In 1 Johannes gaat het erom dat God nu ook zichtbaar wordt in de gemeenschap van het leven. De kenmerken van het leven, die voortkomen uit het wezen van God, worden ook de kenmerken van de kinderen van God. Natuurlijk falen wij daar momenteel nog maar al te vaak in. Daarom wordt in 1 Johannes 1:7-2:2 wel degelijk gesproken over het feit dat wij nog tot zonde kunnen vervallen en dit dan ook moeten belijden. En zo klinkt er ook in 1 Johannes 5:16 een oproep om te bidden voor een broeder (of zuster) die zondigt. Desalniettemin, daar, in die gemeenschap van het leven, mag God nu reeds zichtbaar worden onder Zijn kinderen. Zoals het volmaakt zal worden bij de openbaring van Hem (1 Johannes 3:1-2) en van ons (Kolossenzen 3:4). Is God zichtbaar in jouw relaties met je broeders en zusters? Hoe kan jij ertoe bijdragen om God meer zichtbaar te maken?

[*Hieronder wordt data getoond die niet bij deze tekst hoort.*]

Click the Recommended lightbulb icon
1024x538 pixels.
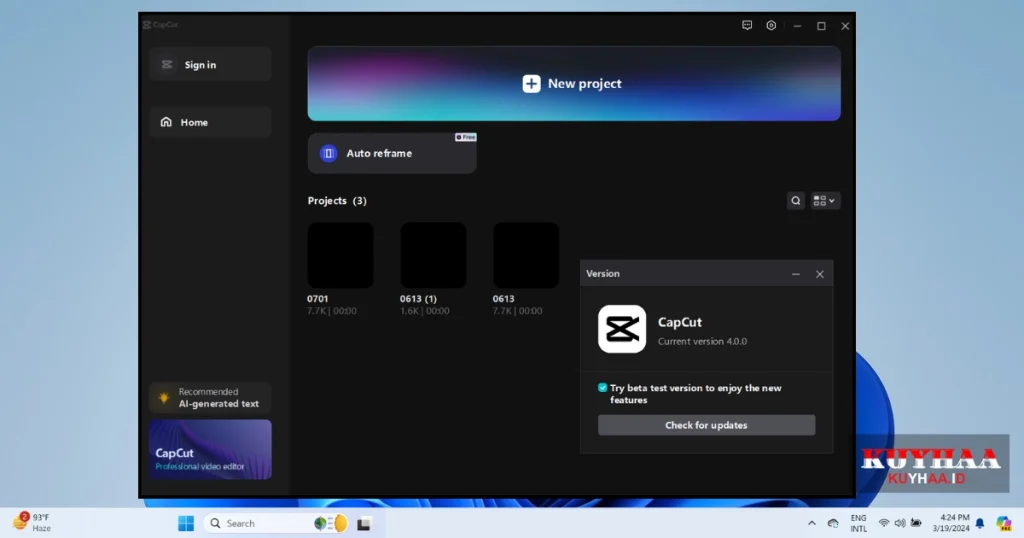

Liefde in de gemeenschap van het leven
Als we beseffen dat Johannes aan alle ware gelovigen schrijft – en zo universeel is zijn evangelie en is zijn eerste brief! – dan moeten we ook ten volle aannemen dat alle ware gelovigen tot het gezin van God behoren. Zullen we maar eindelijk eens leren om medegelovigen, en niet alleen degenen in onze plaatselijke gemeente, werkelijk als broeders en zusters te zien en lief te hebben? Is er ruimte in jouw hart voor medegelovigen, zowel binnen als buiten je eigen plaatselijke gemeente? Elke ware medegelovige is een kind van God, en dat is niet gering! Beseffen we dat wel? Merk maar op hoe in bijna elke redenering die Johannes maakt de liefde voor medegelovigen prominent aanwezig is.

Slotwoord
Misschien mag ik het illustreren met het – weliswaar onvolmaakt – beeld van een orkest. God is de dirigent. De Heer Jezus is de leidende stem. De gelovigen zijn de muzikanten. De gemeenschap is het lied, leven is de melodie ervan en de grondtonen bestaan uit licht, rechtvaardigheid en liefde. Daar klinkt de muziek.
Hoe klinkt jouw instrument? Volg je de dirigent? Speel je ter ondersteuning van de stem? Wat zijn we toch gezegend om te mogen meespelen in het orkest dat het lied van de gemeenschap speelt wat de melodie van het leven doet klinken!